Growing up in Auburn

Throughout her public service career, Snowe has consistently concerned herself with health care issues, including efforts to curb inflationary hospital spending, increase Medicare payments to rural hospitals, improve the regulation of home care agencies and nursing homes, and improve the quality of breast cancer treatment. In 1981, she was the leader of the Gypsy Moths, a group of Republicans from the Northeast and Midwestern states who banded together to successfully oppose drastic cuts in social programs being proposed by the Reagan administration.

She also has been a champion of gender equality in the workplace.

Snowe’s interest in these issues has deep roots. She lost her mother to cancer when she was 8, and her father died of heart disease a year later. Her father, a Greek immigrant, had worked as a cook. Her mother was the child of Greek immigrants.

Snowe was raised in Auburn by an aunt and uncle with five children of their own. The uncle, a barber, died while Snowe was in high school. Her aunt supported the family by working nights at a textile mill in Lewiston.
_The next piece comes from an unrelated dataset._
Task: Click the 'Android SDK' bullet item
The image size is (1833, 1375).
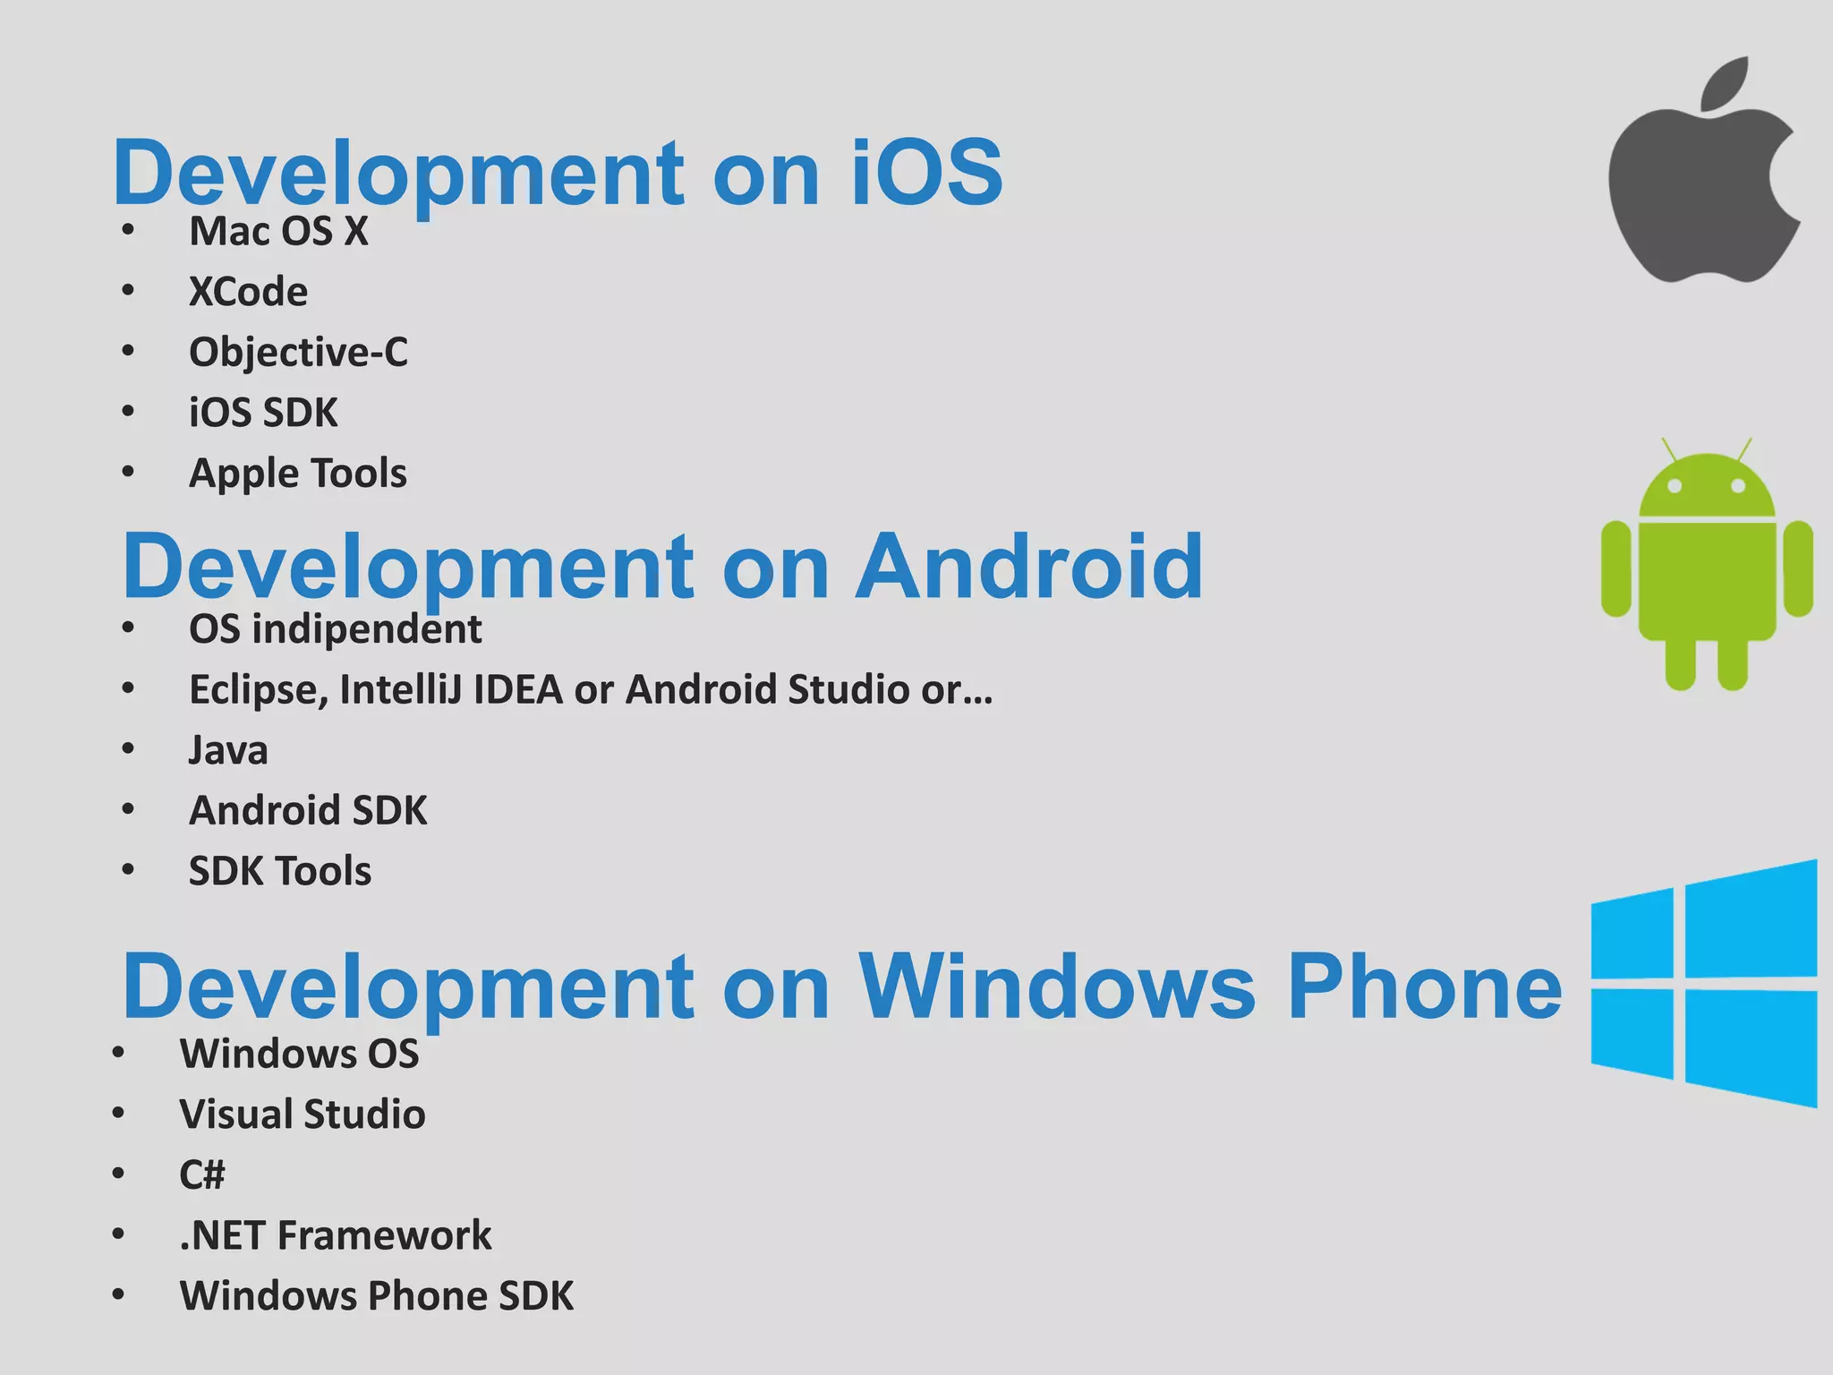Action: click(308, 810)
“Physically, emotionally, financially — how did they manage? I really do not know,” Snowe said last week, recalling those hard times. “As a young child, the experience of being without never leaves you.”

The prospect of falling seriously ill and not having health insurance is “a basic fear and a dread,” she said, and the rising rate of personal bankruptcies related to health crises illustrates how illness can devastate families. The need to transform the nation’s health care system is immediate and profound, Snowe said.

“We’ll always have political differences to overcome; we just have to keep working the issues,” she said. “I want to demonstrate that we [in Congress] have the capacity to solve problems. That’s what gets me up every day, wondering how are we going to solve this. And that’s a really good question with health care.”